Julia's compiler spends almost all of its time generating, optimizing, and compiling LLVM IR. Currently, much of this work is done under one giant lock, which is also held during type inference, reducing compiler throughput in a multithreaded environment. By using finer-grained locking and handling LLVM IR in a threadsafe manner, we can reduce contention of compilation resources. This work also leads into future JIT optimizations such as lazy, parallel, and speculative compilation of Julia code.
Julia's JIT compiler converts Julia IR to LLVM IR, optimizes it, and converts it to machine code for efficient subsequent execution. However, much of this process relies on shared global resources, such as a global LLVM context, the pass manager that runs the optimization, and various data caches. This has necessitated the presence of a global lock to prevent multiple threads from simultaneously modifying this data. Furthermore, as generation of LLVM IR and type inference may co-recurse indefinitely, type inference also acquires and holds the same lock during its execution. This serialized compilation process increases the startup time of multithreaded environments (often referred to as time-to-first-plot, TTFP) and prevents our execution environment from performing more complex transformations, such as speculative and parallel compilation.

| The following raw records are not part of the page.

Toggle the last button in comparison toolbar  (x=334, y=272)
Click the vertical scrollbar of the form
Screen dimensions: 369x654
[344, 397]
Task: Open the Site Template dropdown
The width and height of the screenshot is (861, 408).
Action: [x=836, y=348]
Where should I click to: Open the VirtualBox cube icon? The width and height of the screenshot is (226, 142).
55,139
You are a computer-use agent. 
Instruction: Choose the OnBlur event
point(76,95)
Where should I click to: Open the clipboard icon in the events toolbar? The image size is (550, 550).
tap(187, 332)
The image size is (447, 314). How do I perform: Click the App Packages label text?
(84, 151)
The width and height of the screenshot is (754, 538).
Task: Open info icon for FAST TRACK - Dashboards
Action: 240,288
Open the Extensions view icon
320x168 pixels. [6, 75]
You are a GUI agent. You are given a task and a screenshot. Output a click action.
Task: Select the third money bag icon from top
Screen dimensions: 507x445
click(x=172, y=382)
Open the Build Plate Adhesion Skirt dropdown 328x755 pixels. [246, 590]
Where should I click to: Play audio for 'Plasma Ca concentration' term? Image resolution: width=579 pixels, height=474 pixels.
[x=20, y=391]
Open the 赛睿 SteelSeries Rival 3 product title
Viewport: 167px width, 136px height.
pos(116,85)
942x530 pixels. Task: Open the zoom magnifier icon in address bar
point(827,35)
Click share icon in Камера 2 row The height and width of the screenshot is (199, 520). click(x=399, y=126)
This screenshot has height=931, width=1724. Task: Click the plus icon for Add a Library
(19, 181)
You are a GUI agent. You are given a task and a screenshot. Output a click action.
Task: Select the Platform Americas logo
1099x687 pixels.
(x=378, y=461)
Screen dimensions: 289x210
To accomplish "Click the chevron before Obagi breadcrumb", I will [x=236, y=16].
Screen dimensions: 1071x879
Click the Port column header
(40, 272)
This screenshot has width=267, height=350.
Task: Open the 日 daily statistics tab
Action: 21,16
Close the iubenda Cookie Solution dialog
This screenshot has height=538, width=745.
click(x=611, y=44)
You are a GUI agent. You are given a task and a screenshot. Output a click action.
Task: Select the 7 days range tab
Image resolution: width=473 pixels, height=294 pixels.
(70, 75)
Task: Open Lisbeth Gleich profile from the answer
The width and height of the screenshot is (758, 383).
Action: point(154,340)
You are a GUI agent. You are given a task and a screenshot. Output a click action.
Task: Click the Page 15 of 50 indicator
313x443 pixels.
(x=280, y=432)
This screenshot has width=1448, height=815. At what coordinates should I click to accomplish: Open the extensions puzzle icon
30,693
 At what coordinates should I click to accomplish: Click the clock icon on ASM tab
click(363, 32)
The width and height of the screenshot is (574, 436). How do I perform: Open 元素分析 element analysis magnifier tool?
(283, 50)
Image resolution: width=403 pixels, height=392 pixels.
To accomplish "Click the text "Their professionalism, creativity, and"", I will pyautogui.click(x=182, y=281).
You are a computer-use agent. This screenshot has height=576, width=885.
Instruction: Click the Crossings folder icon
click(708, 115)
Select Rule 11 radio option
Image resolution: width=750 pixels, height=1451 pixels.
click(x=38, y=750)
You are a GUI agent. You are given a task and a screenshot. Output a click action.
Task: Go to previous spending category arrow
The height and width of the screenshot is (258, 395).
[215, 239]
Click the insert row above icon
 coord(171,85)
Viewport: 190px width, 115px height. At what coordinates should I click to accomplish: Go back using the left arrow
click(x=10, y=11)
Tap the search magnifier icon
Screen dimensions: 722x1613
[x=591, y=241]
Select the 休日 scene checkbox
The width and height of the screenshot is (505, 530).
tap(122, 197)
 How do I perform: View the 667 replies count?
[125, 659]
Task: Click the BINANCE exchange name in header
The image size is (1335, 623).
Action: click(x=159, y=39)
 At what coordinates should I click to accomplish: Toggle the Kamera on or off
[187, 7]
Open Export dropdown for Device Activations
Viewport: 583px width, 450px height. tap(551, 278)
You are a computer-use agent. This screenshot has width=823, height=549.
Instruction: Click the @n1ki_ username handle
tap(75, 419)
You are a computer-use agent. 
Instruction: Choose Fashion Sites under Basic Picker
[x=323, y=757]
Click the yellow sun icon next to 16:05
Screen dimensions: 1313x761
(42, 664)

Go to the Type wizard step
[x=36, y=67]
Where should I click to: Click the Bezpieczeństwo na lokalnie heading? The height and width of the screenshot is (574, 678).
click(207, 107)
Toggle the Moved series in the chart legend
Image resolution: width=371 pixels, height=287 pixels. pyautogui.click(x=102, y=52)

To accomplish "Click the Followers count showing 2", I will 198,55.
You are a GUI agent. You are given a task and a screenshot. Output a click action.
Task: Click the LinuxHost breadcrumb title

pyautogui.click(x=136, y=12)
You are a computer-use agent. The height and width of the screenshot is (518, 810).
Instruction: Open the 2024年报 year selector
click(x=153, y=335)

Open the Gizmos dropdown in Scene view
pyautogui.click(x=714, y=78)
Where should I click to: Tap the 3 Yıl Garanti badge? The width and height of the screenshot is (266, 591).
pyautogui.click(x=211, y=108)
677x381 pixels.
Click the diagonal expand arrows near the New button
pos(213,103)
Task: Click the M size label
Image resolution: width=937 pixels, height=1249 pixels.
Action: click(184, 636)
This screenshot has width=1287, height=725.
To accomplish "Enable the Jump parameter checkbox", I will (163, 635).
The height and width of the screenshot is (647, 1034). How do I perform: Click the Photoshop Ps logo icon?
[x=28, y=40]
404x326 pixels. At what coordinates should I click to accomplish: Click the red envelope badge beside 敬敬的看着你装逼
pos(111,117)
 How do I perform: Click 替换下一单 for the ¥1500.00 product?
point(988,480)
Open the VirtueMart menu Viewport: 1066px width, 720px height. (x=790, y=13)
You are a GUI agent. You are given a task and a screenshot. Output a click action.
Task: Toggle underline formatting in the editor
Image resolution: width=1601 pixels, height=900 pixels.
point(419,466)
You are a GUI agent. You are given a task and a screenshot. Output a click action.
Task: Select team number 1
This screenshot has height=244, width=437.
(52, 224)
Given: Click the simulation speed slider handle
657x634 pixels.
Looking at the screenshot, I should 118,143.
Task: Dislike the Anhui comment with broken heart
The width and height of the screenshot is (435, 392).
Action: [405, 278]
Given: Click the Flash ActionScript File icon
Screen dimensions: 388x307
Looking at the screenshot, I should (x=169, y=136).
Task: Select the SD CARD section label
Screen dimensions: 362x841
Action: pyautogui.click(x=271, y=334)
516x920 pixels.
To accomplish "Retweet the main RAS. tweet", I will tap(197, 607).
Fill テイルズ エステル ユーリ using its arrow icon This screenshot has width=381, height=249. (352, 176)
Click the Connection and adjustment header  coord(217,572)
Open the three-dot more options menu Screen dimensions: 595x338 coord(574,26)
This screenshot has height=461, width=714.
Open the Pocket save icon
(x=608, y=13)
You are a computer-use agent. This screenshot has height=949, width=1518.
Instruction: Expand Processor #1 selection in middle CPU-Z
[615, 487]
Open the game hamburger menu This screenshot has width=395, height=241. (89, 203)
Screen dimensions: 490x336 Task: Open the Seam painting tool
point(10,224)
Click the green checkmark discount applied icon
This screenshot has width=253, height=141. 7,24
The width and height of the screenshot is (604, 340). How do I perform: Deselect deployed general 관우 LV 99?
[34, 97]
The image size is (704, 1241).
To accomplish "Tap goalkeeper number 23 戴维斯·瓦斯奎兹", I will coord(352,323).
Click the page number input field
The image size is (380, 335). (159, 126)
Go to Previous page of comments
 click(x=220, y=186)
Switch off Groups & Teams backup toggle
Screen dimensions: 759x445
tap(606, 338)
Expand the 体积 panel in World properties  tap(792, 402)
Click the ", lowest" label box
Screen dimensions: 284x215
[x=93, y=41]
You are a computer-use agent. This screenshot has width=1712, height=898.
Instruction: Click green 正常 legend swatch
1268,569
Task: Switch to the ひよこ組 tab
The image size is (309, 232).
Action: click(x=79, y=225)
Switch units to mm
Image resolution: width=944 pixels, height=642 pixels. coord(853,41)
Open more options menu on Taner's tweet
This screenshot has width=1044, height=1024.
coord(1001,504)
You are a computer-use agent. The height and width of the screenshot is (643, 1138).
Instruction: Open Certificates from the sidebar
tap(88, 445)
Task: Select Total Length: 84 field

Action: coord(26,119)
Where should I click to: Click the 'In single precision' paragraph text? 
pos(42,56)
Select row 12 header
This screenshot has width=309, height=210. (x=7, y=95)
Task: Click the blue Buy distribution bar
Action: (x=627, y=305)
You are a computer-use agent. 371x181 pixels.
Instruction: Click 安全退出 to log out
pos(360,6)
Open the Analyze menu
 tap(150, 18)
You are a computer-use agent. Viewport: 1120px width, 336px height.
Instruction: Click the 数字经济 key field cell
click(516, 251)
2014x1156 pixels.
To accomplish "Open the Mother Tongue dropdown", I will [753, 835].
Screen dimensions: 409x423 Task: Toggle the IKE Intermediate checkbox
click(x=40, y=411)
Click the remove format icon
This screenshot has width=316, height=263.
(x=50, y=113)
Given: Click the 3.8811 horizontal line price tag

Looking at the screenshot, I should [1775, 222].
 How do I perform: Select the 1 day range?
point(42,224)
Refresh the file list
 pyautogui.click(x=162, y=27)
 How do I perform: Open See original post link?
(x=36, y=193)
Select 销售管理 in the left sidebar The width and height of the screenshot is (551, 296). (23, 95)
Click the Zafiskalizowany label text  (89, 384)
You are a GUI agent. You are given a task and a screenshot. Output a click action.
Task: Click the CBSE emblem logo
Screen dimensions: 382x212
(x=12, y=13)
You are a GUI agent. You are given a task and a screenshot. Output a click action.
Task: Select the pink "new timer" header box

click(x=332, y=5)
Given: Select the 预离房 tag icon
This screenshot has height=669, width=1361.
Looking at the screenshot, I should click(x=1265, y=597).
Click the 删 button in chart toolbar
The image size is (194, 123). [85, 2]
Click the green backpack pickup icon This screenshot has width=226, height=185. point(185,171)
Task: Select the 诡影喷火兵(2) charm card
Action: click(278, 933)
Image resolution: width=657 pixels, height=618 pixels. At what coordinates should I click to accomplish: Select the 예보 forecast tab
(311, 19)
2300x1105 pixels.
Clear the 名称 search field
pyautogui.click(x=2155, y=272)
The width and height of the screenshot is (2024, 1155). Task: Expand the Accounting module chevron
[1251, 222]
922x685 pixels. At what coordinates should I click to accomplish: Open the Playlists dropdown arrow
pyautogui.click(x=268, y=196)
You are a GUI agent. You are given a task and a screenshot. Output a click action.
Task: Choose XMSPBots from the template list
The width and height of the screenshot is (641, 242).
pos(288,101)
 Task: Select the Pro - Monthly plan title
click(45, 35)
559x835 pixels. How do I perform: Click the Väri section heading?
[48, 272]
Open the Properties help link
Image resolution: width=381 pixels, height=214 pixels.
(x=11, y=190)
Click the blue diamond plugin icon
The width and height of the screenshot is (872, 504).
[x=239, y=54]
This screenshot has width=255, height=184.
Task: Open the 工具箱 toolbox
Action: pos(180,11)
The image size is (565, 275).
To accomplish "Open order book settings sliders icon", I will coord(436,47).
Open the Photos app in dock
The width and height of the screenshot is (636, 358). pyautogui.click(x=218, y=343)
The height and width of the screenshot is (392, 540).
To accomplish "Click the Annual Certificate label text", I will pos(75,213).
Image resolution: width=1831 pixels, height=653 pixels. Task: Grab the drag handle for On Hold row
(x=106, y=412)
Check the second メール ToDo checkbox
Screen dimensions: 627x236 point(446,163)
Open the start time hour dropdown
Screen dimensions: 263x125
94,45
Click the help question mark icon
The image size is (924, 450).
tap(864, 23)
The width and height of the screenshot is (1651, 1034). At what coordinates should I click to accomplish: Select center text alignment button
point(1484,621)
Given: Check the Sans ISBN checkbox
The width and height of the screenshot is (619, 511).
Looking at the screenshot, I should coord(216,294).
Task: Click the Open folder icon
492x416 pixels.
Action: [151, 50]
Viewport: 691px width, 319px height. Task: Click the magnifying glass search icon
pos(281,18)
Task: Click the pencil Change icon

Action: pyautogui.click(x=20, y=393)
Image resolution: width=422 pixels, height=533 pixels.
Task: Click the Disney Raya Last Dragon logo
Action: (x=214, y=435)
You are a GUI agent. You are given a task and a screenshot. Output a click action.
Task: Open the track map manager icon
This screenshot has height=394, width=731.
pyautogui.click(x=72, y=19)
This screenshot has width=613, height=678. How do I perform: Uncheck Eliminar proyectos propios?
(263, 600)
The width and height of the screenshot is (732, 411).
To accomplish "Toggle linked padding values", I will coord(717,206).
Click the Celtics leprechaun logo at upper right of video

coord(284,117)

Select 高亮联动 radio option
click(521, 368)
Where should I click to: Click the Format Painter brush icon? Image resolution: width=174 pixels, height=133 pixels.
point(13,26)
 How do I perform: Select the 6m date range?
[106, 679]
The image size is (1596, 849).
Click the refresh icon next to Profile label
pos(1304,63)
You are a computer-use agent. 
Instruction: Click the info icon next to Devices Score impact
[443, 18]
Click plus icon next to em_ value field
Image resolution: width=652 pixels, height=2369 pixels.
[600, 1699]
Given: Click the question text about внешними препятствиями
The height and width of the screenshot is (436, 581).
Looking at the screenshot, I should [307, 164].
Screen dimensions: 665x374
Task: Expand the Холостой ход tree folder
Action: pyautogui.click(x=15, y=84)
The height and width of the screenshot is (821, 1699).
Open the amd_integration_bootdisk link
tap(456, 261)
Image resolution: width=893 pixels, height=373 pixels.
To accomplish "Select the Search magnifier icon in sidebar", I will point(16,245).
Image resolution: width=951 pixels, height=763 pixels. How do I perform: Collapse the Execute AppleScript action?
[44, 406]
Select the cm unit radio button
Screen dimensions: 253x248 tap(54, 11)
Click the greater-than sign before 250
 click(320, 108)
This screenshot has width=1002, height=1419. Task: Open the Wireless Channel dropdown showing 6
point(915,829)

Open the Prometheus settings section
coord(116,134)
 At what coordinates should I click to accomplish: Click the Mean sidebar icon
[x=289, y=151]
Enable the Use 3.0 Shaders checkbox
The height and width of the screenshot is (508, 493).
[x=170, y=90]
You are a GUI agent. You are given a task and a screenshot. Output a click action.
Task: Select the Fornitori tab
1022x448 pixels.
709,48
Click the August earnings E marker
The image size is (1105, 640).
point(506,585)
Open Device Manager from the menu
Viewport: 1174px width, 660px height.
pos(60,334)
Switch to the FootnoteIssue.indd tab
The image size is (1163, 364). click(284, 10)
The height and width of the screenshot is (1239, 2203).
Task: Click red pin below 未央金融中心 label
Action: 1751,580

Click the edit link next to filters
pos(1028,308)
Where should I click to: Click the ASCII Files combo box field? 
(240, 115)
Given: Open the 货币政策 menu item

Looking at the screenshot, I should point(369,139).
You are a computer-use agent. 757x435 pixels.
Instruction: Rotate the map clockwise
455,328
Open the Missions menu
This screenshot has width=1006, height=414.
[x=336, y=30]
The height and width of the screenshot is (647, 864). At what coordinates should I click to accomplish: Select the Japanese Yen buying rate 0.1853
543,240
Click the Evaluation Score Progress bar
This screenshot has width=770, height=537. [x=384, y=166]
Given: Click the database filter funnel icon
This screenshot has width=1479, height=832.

Thus far, refactorings of our IR generation pipeline have reduced the number of global variables used in the compiler and added finer grained locks to our JIT stack in preparation for removing the global locks. At this stage, much of the remaining challenge in removing the global lock is in proving thread safety and progressively reducing the scope of the lock until the minimum amount of critical code is protected. Once that work has completed, work on speculative optimization and IR generation can begin, which should bring additional improvements to TTFP for situations without multiple contending compilation threads.